TASK TO COMPLETE » Starting at the line that contains "This screenshot has height=583, width=1568.", please transcribe every line through the end of the entries, exactly and with no pictures.

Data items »
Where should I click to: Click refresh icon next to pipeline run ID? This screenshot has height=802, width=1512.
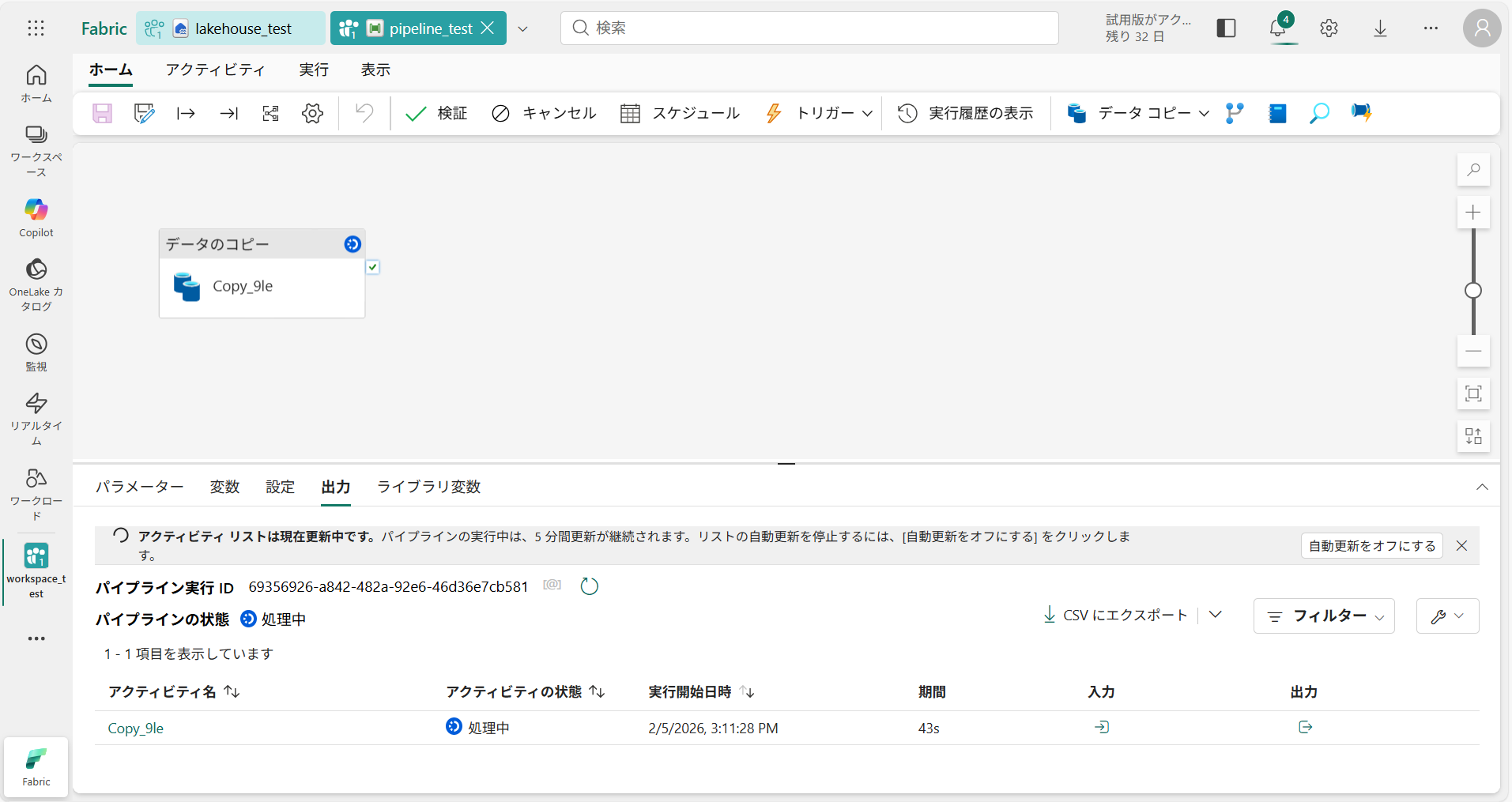tap(590, 586)
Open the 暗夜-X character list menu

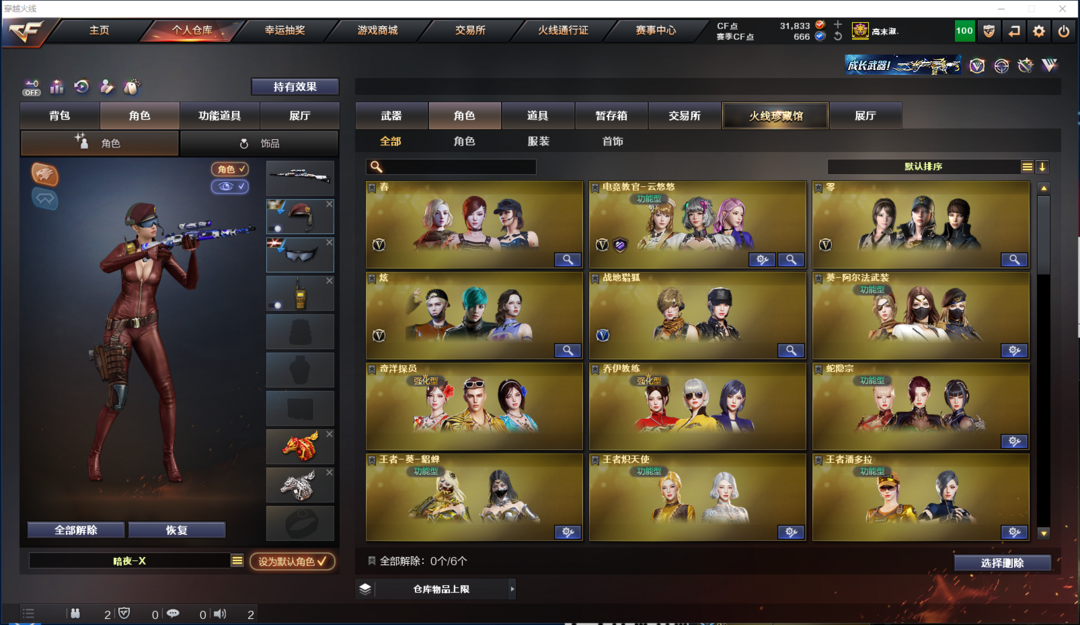point(237,561)
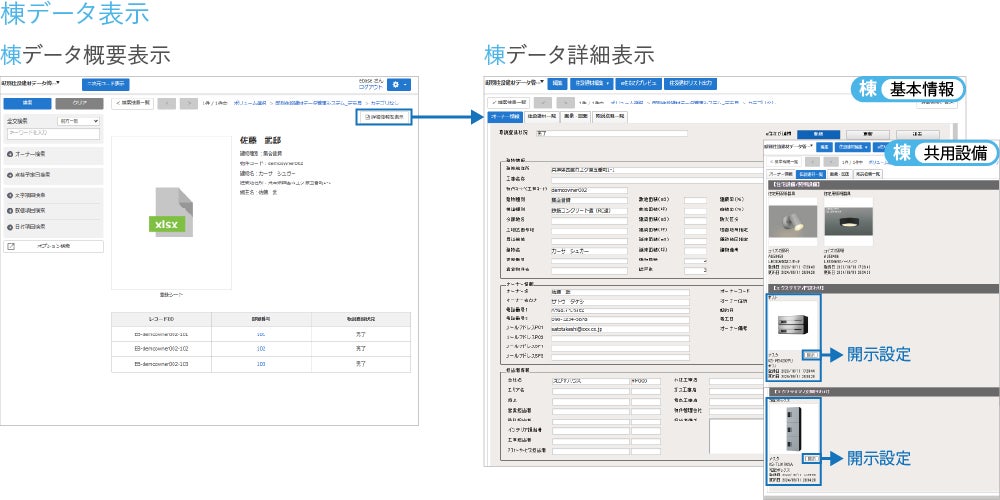The image size is (1000, 500).
Task: Open the gear settings menu
Action: pyautogui.click(x=399, y=84)
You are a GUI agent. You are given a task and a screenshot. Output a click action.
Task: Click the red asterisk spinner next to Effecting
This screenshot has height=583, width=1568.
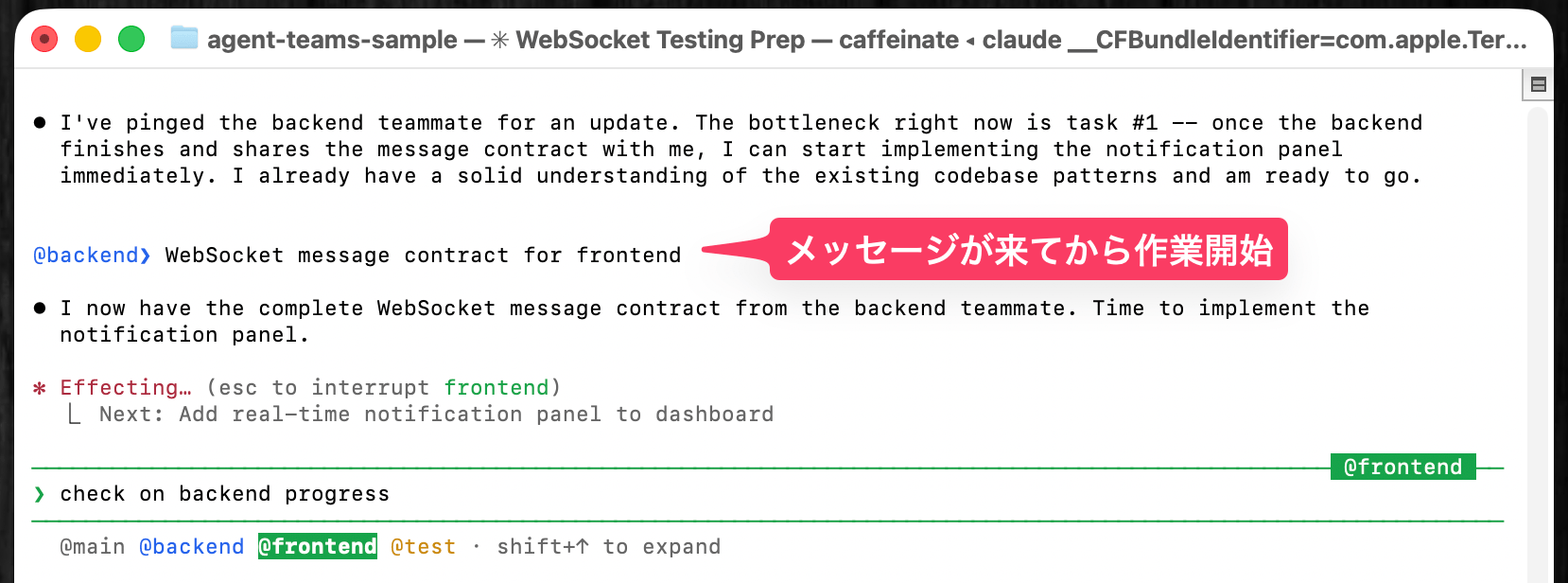coord(38,387)
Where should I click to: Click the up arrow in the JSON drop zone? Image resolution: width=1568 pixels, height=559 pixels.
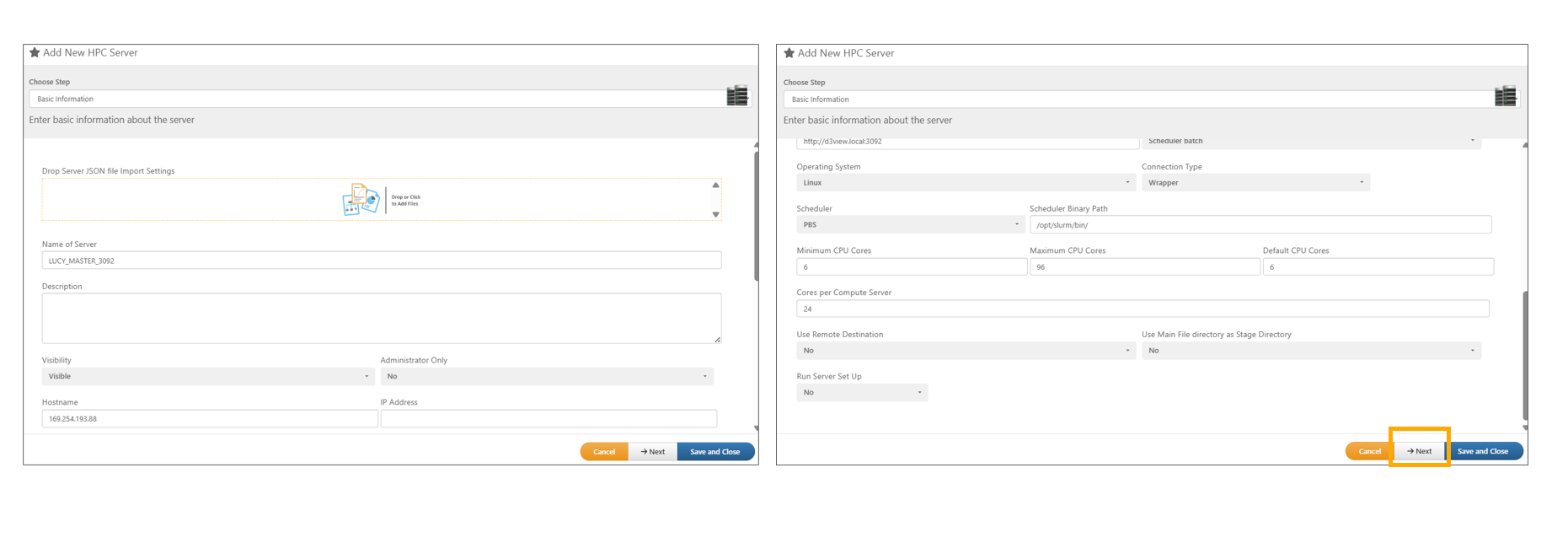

EXPECTED ANSWER »
This screenshot has height=583, width=1568.
coord(38,387)
Where should I click to: Click the up arrow in the JSON drop zone? Image resolution: width=1568 pixels, height=559 pixels.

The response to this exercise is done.